Goal of the exercise = In the entries below, return only the line containing "The image size is (1673, 866)." and those after it, exactly, through the last line.

[Data records]

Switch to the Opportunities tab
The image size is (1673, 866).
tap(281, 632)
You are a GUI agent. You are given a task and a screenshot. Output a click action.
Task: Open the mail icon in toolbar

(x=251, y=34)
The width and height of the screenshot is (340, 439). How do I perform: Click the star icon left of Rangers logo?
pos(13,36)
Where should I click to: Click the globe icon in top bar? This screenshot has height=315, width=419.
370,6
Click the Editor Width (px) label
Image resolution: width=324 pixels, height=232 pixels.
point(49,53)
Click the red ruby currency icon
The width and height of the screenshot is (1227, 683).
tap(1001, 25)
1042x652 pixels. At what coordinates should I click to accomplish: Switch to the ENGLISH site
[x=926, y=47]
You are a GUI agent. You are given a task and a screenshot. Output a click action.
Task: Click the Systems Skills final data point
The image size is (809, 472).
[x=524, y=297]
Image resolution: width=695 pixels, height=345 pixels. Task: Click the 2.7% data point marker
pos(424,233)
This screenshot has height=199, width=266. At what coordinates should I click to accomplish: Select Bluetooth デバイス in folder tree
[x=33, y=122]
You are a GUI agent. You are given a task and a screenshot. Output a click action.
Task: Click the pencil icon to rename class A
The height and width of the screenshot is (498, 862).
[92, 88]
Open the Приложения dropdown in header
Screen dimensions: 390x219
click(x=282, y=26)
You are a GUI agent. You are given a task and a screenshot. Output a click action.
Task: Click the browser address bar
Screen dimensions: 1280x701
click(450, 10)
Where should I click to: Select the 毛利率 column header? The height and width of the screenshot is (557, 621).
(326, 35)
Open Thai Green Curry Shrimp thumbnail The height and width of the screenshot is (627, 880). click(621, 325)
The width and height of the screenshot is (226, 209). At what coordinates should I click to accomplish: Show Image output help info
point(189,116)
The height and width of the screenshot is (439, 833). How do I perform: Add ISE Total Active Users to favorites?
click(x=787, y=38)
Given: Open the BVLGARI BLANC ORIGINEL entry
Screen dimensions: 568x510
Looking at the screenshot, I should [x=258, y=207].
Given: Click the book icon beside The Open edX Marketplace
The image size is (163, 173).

Result for this exercise =
The image size is (1673, 866).
tap(281, 632)
You are a GUI agent. You are given a task and a screenshot. Output a click action.
Task: Open the mail icon in toolbar

(x=251, y=34)
The width and height of the screenshot is (340, 439). How do I perform: Click the star icon left of Rangers logo?
pos(13,36)
Where should I click to: Click the globe icon in top bar? This screenshot has height=315, width=419.
370,6
Click the Editor Width (px) label
Image resolution: width=324 pixels, height=232 pixels.
point(49,53)
Click the red ruby currency icon
The width and height of the screenshot is (1227, 683).
tap(1001, 25)
1042x652 pixels. At what coordinates should I click to accomplish: Switch to the ENGLISH site
[x=926, y=47]
You are a GUI agent. You are given a task and a screenshot. Output a click action.
Task: Click the Systems Skills final data point
The image size is (809, 472).
[x=524, y=297]
Image resolution: width=695 pixels, height=345 pixels. Task: Click the 2.7% data point marker
pos(424,233)
This screenshot has height=199, width=266. At what coordinates should I click to accomplish: Select Bluetooth デバイス in folder tree
[x=33, y=122]
You are a GUI agent. You are given a task and a screenshot. Output a click action.
Task: Click the pencil icon to rename class A
The height and width of the screenshot is (498, 862).
[92, 88]
Open the Приложения dropdown in header
Screen dimensions: 390x219
click(x=282, y=26)
You are a GUI agent. You are given a task and a screenshot. Output a click action.
Task: Click the browser address bar
Screen dimensions: 1280x701
click(450, 10)
Where should I click to: Select the 毛利率 column header? The height and width of the screenshot is (557, 621).
(326, 35)
Open Thai Green Curry Shrimp thumbnail The height and width of the screenshot is (627, 880). click(621, 325)
The width and height of the screenshot is (226, 209). At what coordinates should I click to accomplish: Show Image output help info
point(189,116)
The height and width of the screenshot is (439, 833). How do I perform: Add ISE Total Active Users to favorites?
click(x=787, y=38)
Given: Open the BVLGARI BLANC ORIGINEL entry
Screen dimensions: 568x510
Looking at the screenshot, I should [x=258, y=207].
Given: Click the book icon beside The Open edX Marketplace
The image size is (163, 173).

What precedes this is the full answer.